§ **The data**:
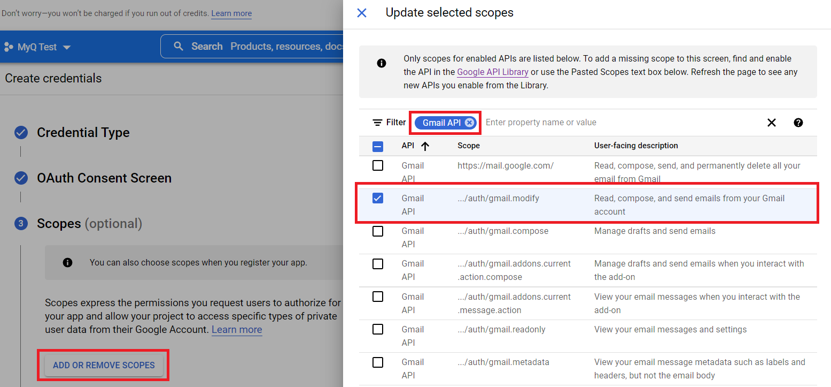
Task: Click the Filter funnel icon
Action: [377, 122]
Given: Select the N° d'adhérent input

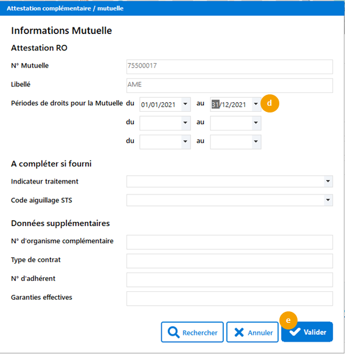Looking at the screenshot, I should (x=229, y=280).
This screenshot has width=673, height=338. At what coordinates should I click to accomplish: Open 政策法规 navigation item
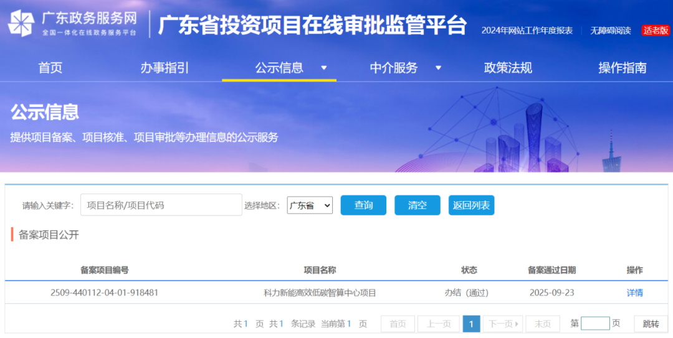508,68
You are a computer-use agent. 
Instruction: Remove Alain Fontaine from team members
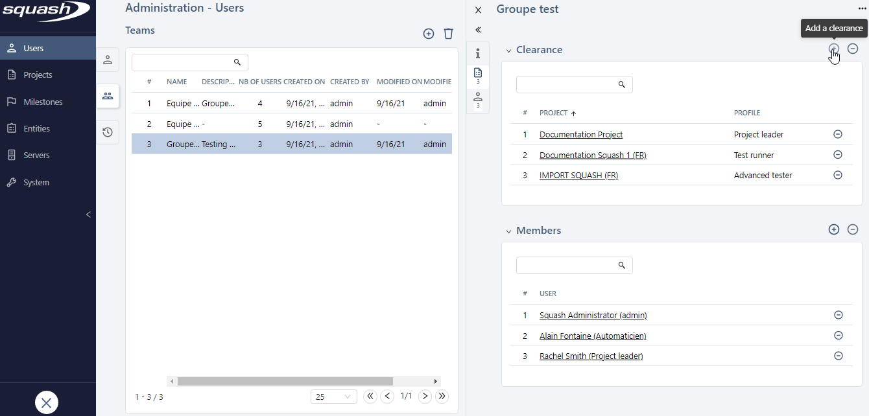coord(838,336)
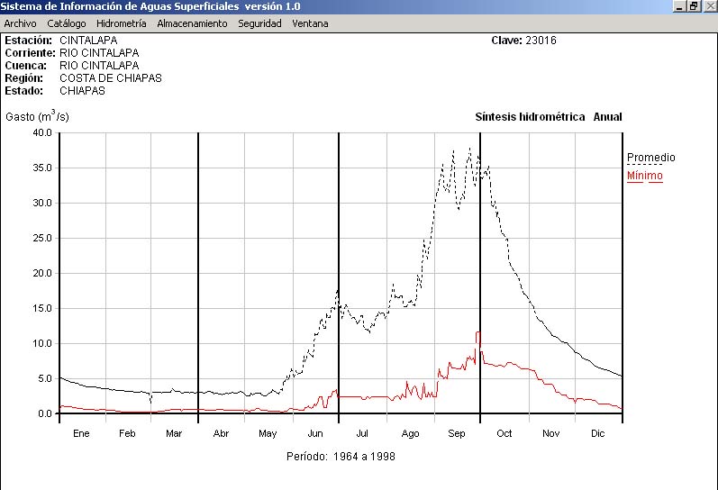Open the Catálogo menu
This screenshot has width=718, height=490.
67,23
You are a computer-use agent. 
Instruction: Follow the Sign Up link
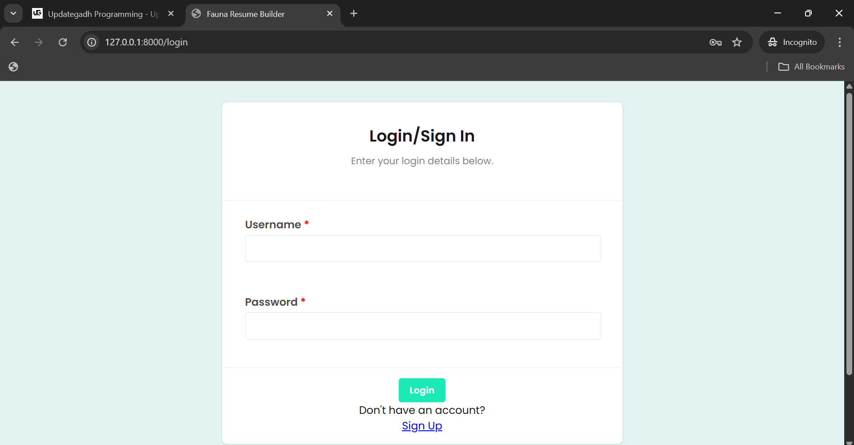click(x=422, y=426)
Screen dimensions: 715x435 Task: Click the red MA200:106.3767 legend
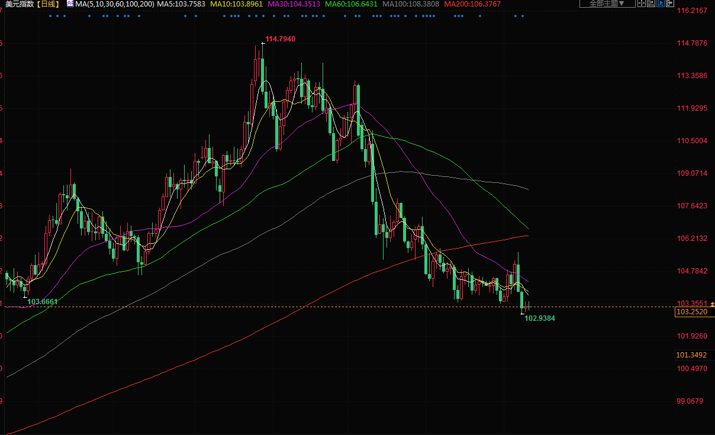pyautogui.click(x=472, y=4)
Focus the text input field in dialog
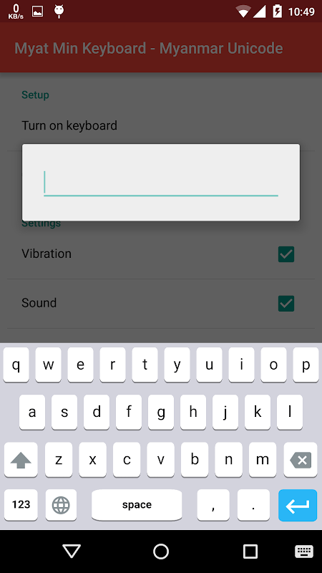This screenshot has width=322, height=573. [x=161, y=183]
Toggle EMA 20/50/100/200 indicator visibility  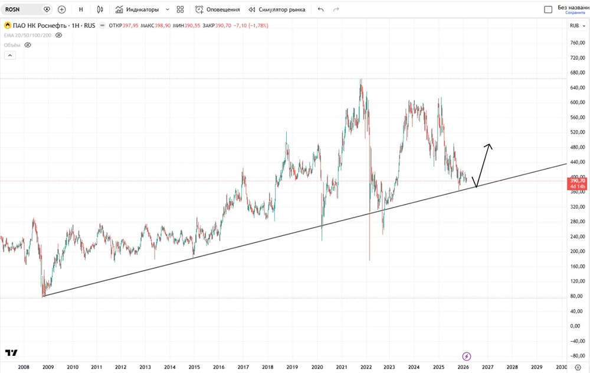[58, 35]
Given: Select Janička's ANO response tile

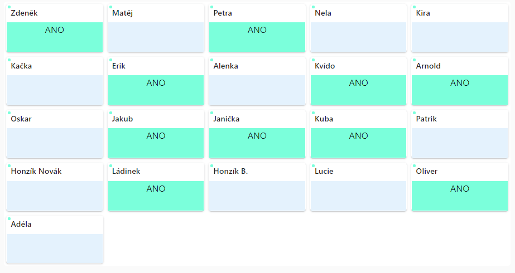Looking at the screenshot, I should tap(257, 143).
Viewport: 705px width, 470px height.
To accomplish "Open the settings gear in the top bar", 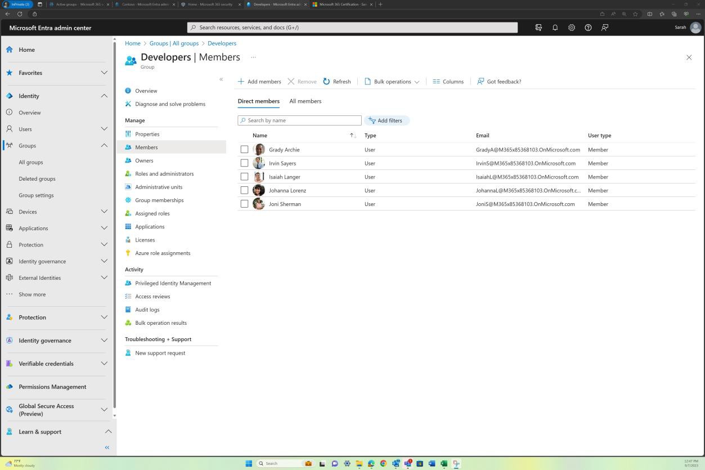I will pos(572,27).
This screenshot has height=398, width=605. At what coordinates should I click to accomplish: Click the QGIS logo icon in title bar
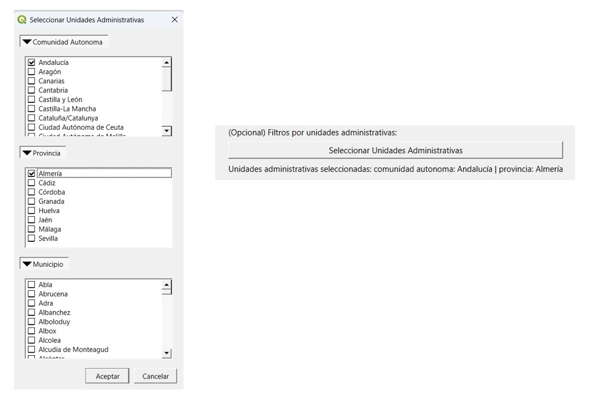23,20
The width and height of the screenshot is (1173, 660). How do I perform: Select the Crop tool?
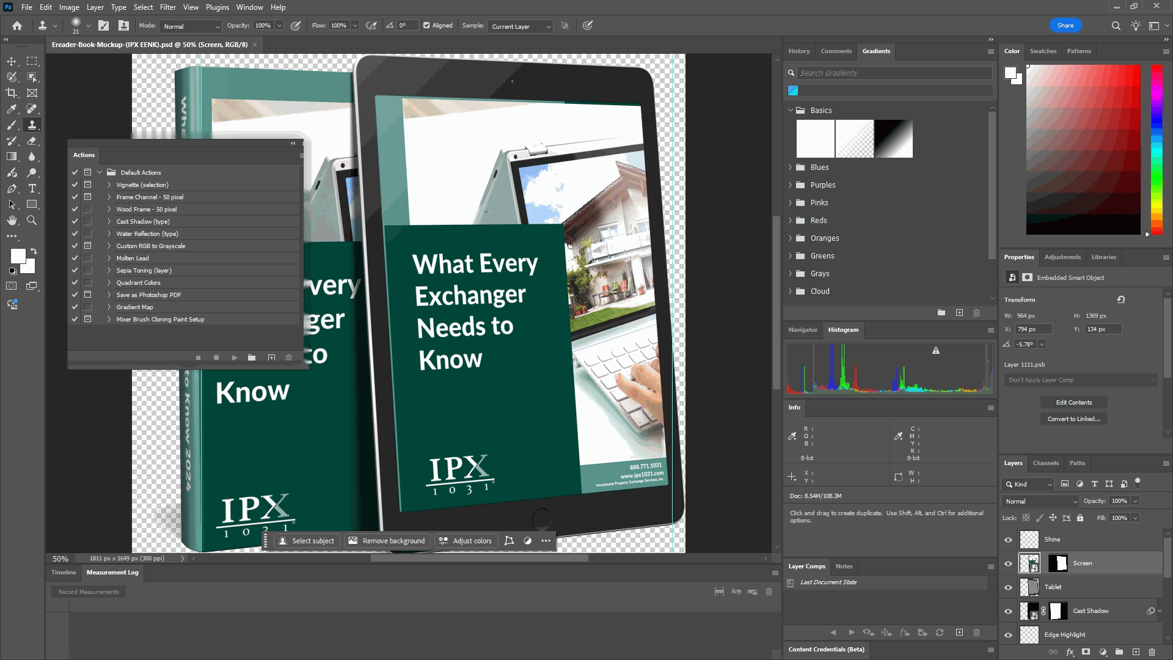click(12, 93)
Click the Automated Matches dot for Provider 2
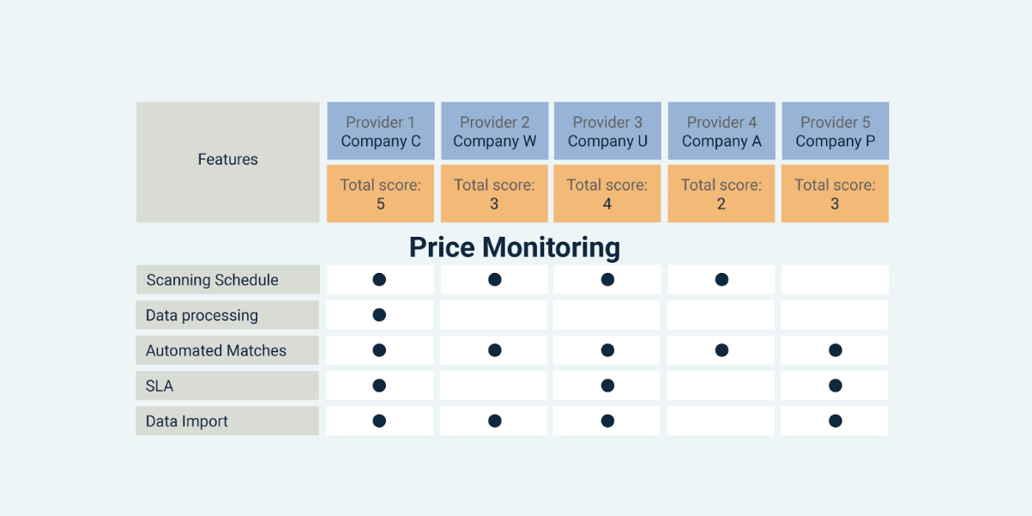Screen dimensions: 1032x516 (494, 350)
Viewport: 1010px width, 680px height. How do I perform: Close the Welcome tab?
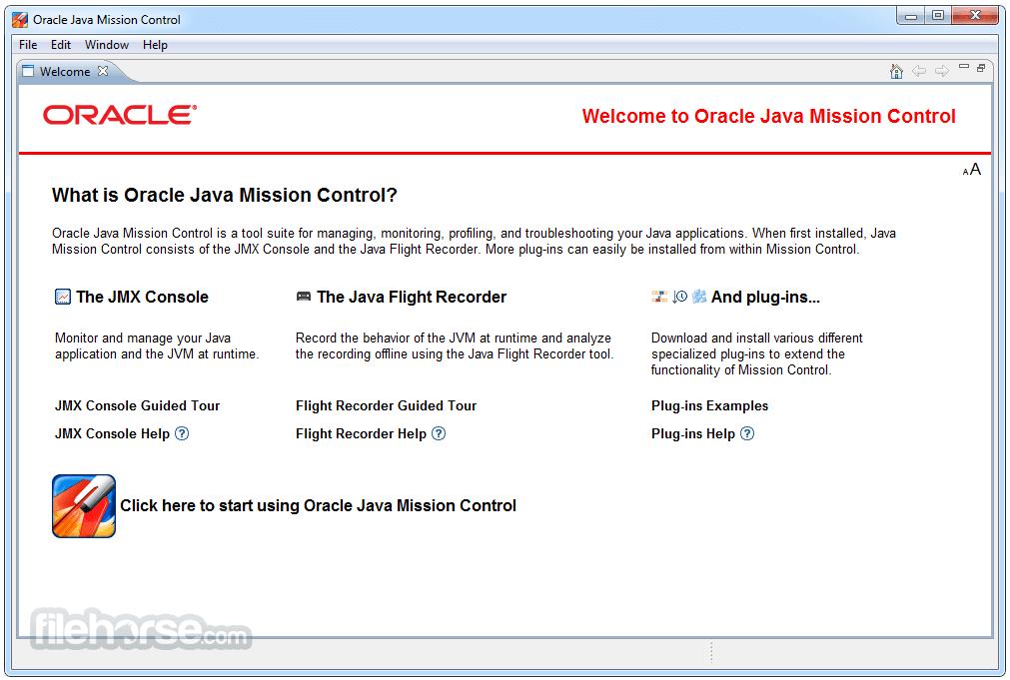pyautogui.click(x=103, y=71)
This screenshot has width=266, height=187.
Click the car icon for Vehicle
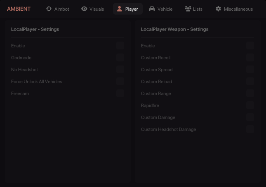(152, 9)
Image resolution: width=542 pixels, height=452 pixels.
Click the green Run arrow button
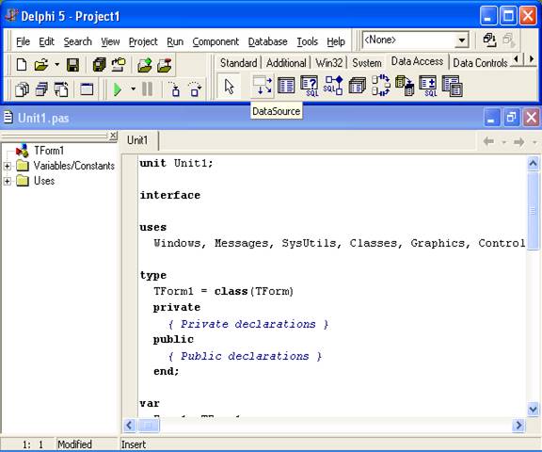point(118,89)
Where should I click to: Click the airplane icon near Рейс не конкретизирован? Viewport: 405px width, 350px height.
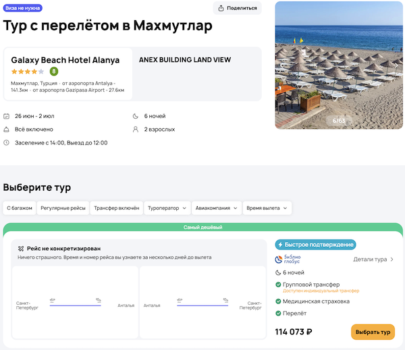click(x=21, y=248)
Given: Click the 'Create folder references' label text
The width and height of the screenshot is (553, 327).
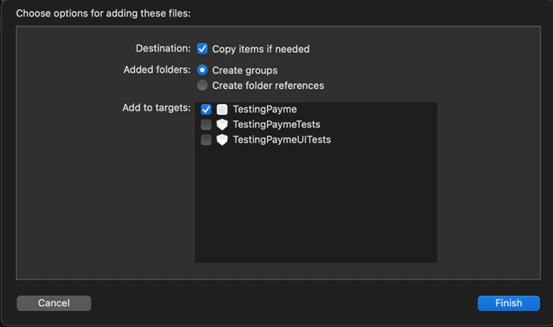Looking at the screenshot, I should point(268,85).
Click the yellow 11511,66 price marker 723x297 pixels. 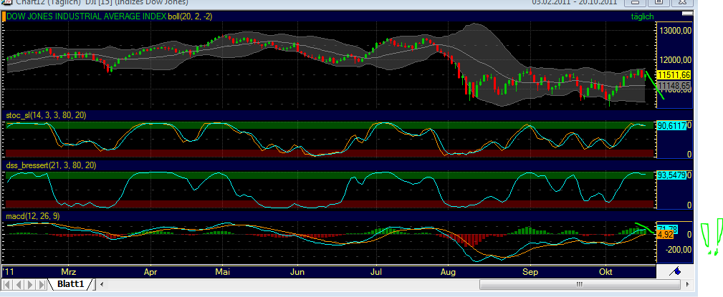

§ **Exercise brief**: Beginning with the line that contains "Given: Click the" and ending with the final line of the material, reproduce those lines exactly and nothing else. Omit the pictures.

§ **Result below**:
Given: Click the 'Create folder references' label text
The width and height of the screenshot is (553, 327).
Looking at the screenshot, I should point(268,85).
Click the yellow 11511,66 price marker 723x297 pixels. 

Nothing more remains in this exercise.